## Given text
---------------
A structured set of objections, weighed in public.

Desk editor's note, referee report, simulated authors' rebuttal, and a circularity audit. Tearing a paper down is the easy half of reading it; the pith above is the substance, this is the friction.

Referee Report

2 major / 2 minor

Summary. The paper introduces DecoRec, a system for single-view 3D scene reconstruction that decomposes the input into individual objects, reconstructs each using existing diffusion-based single-view object methods, estimates poses to place them, and then applies a refinement pipeline with differentiable rendering and diffusion guidance to produce a coherent scene mesh. The central claim is that this yields high-quality geometry and novel-view synthesis superior to direct scene-level approaches, without requiring large scene datasets.

Significance. If validated, the decomposed approach would be a useful contribution to single-view scene reconstruction by leveraging strong object-level priors and a post-merging refinement stage. Credit is given for the modular design that reuses external diffusion models and for proposing an independent merging/refinement stage rather than end-to-end scene generation. The emphasis on both geometry and appearance consistency via differentiable rendering is a reasonable direction for addressing under-constrained single-view problems.
---------------
Dataset excerpt

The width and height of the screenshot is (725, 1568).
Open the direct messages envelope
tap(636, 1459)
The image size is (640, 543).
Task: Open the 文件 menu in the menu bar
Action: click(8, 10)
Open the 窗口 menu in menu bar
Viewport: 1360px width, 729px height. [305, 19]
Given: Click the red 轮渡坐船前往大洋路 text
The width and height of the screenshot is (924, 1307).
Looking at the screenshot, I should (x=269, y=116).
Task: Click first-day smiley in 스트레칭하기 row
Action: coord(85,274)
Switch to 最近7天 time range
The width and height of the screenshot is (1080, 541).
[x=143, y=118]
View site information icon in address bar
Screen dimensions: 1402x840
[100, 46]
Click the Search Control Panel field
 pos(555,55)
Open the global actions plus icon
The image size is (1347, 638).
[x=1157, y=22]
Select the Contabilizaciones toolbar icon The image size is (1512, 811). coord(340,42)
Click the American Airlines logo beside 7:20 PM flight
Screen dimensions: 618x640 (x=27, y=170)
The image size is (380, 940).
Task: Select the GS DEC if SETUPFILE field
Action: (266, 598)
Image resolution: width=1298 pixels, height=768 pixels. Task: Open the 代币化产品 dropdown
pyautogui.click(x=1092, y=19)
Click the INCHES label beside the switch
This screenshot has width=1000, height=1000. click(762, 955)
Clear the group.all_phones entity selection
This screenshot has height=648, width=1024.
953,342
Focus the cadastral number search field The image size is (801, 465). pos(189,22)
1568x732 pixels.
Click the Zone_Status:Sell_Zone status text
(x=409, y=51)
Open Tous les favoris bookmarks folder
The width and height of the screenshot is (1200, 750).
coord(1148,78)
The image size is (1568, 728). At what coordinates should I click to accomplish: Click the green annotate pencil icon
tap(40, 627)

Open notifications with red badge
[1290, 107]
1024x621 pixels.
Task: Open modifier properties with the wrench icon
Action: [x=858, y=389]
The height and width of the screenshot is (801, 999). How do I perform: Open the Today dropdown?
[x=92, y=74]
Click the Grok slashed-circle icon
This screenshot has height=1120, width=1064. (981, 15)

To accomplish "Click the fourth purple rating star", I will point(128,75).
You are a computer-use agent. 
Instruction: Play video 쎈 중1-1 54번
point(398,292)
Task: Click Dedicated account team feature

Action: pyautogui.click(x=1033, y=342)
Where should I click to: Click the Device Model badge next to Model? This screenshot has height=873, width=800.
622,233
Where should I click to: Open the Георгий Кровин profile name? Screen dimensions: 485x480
---------------
## Problem set
- a) Retype the DecoRec referee report word for word.
- b) Echo the rows verbatim, from the first row up to and including the line with "Select the Contabilizaciones".

## Solutions to the tasks
- a)
A structured set of objections, weighed in public.

Desk editor's note, referee report, simulated authors' rebuttal, and a circularity audit. Tearing a paper down is the easy half of reading it; the pith above is the substance, this is the friction.

Referee Report

2 major / 2 minor

Summary. The paper introduces DecoRec, a system for single-view 3D scene reconstruction that decomposes the input into individual objects, reconstructs each using existing diffusion-based single-view object methods, estimates poses to place them, and then applies a refinement pipeline with differentiable rendering and diffusion guidance to produce a coherent scene mesh. The central claim is that this yields high-quality geometry and novel-view synthesis superior to direct scene-level approaches, without requiring large scene datasets.

Significance. If validated, the decomposed approach would be a useful contribution to single-view scene reconstruction by leveraging strong object-level priors and a post-merging refinement stage. Credit is given for the modular design that reuses external diffusion models and for proposing an independent merging/refinement stage rather than end-to-end scene generation. The emphasis on both geometry and appearance consistency via differentiable rendering is a reasonable direction for addressing under-constrained single-view problems.

- b)
The width and height of the screenshot is (725, 1568).
Open the direct messages envelope
tap(636, 1459)
The image size is (640, 543).
Task: Open the 文件 menu in the menu bar
Action: click(8, 10)
Open the 窗口 menu in menu bar
Viewport: 1360px width, 729px height. [305, 19]
Given: Click the red 轮渡坐船前往大洋路 text
The width and height of the screenshot is (924, 1307).
Looking at the screenshot, I should (x=269, y=116).
Task: Click first-day smiley in 스트레칭하기 row
Action: coord(85,274)
Switch to 最近7天 time range
The width and height of the screenshot is (1080, 541).
[x=143, y=118]
View site information icon in address bar
Screen dimensions: 1402x840
[100, 46]
Click the Search Control Panel field
 pos(555,55)
Open the global actions plus icon
The image size is (1347, 638).
[x=1157, y=22]
Select the Contabilizaciones toolbar icon The image size is (1512, 811). coord(340,42)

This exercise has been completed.